La nuit était profonde comme l’eau, s’écoulant silencieusement sur chaque recoin du village du Bœuf Vert.
Dehors, à la fenêtre, les insectes d’automne chantaient et, par instants, l’aboiement sourd d’un chien sans race brisait le silence, conférant au village désolé de cette fin d’automne une atmosphère encore plus paisible et sans limites.
À l’intérieur de la pièce, une petite lampe à huile de la taille d’un pois clignotait, diffusant une lueur terne et jaunâtre.
Ye Xuan se adossait à un vieux fauteuil en rotin, tenant dans sa main un simple morceau de bois de pêcher qu’il sculptait avec maladresse, mais avec une attention intense, pour en faire une épingle à cheveux.
Ying'er, de son côté, était assise sur un petit tabouret. À la faible lumière de la lampe, elle raccommodait avec soin les ourlets effilochés de la robe bleue de Ye Xuan.
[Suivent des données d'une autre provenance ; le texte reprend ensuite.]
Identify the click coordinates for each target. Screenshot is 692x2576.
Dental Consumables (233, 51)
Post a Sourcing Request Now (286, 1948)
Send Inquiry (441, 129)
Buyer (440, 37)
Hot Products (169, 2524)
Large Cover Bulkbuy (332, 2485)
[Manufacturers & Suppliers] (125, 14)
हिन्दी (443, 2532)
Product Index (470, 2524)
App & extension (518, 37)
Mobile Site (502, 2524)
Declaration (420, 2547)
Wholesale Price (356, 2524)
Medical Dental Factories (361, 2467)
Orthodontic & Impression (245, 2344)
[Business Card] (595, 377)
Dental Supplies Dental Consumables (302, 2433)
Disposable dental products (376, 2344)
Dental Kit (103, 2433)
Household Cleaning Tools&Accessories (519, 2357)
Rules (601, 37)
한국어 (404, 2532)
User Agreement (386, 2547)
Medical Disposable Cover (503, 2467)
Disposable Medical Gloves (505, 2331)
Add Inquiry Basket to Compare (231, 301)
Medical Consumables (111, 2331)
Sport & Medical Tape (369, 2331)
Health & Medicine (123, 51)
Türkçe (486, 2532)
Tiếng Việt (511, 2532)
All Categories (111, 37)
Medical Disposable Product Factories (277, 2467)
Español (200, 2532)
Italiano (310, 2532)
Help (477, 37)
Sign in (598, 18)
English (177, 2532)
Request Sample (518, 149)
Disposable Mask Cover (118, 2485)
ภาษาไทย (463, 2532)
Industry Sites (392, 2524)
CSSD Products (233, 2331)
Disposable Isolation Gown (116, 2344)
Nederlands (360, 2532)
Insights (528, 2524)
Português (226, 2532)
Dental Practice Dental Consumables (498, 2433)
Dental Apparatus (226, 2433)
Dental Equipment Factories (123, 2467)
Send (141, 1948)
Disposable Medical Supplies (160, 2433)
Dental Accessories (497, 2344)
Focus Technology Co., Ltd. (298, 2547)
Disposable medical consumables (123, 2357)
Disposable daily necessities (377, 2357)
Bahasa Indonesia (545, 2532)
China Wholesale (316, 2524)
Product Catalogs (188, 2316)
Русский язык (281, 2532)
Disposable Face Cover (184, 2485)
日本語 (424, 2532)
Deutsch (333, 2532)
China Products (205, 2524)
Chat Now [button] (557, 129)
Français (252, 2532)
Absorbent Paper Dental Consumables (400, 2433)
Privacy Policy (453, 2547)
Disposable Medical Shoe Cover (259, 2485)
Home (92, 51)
Tandis que son aiguille allait et venait, elle levait parfois la tête pour glisser un regard discret vers son mari, absorbé dans son travail, laissant un sourire large et indéfectible fleurir aux coins de ses yeux.
De tels jours étaient aussi paisibles qu’un rêve dont on ne voudrait jamais s’éveiller.
« Mari. »
Ying'er laissa choir le fil entre ses dents, comme si elle venait de se souvenir de quelque chose, puis inclina la tête avec curiosité pour demander : « Depuis dix ans, tous les anciens du village racontent qu’une divinité a longtemps habité ici sous le nom d’Empereur Épée Absolu. En te voyant dans la Tombe de l’Épée… cet Empereur Épée, Ye Wushuang, était-ce vraiment toi ? »
Ye Xuan marqua un bref arrêt dans son travail. Des copeaux de bois tombèrent en tournoyant.
Il souffla les poussières de bois restées sur ses doigts, leva la tête et porta son regard au-delà de la vitre de fenêtre brisée vers l’immense et solitaire fleuve d’étoiles. Ses yeux devinrent soudain profonds et marqués par le temps, comme s’ils pouvaient traverser d’un seul coup d’œil les montées et descentes de dix mille ans.
« Oui. »
La voix de Ye Xuan resta douce, portant une pointe de ironie mélancolique et intemporelle : « Ce fut la vie la plus pure parmi toutes celles que j’ai vécues. »
Ying'er posa son ouvrage de broderie, rapprocha son tabouret des genoux de Ye Xuan et reposa son menton sur ses mains. « Mari, puisque tout ceci n’est qu’une question de réincarnation, pourquoi ne t’es-tu appelé Ye Wushuang que durant cette unique vie ? Pour les autres existances – y compris cette-ci – tu as toujours été Ye Xian. »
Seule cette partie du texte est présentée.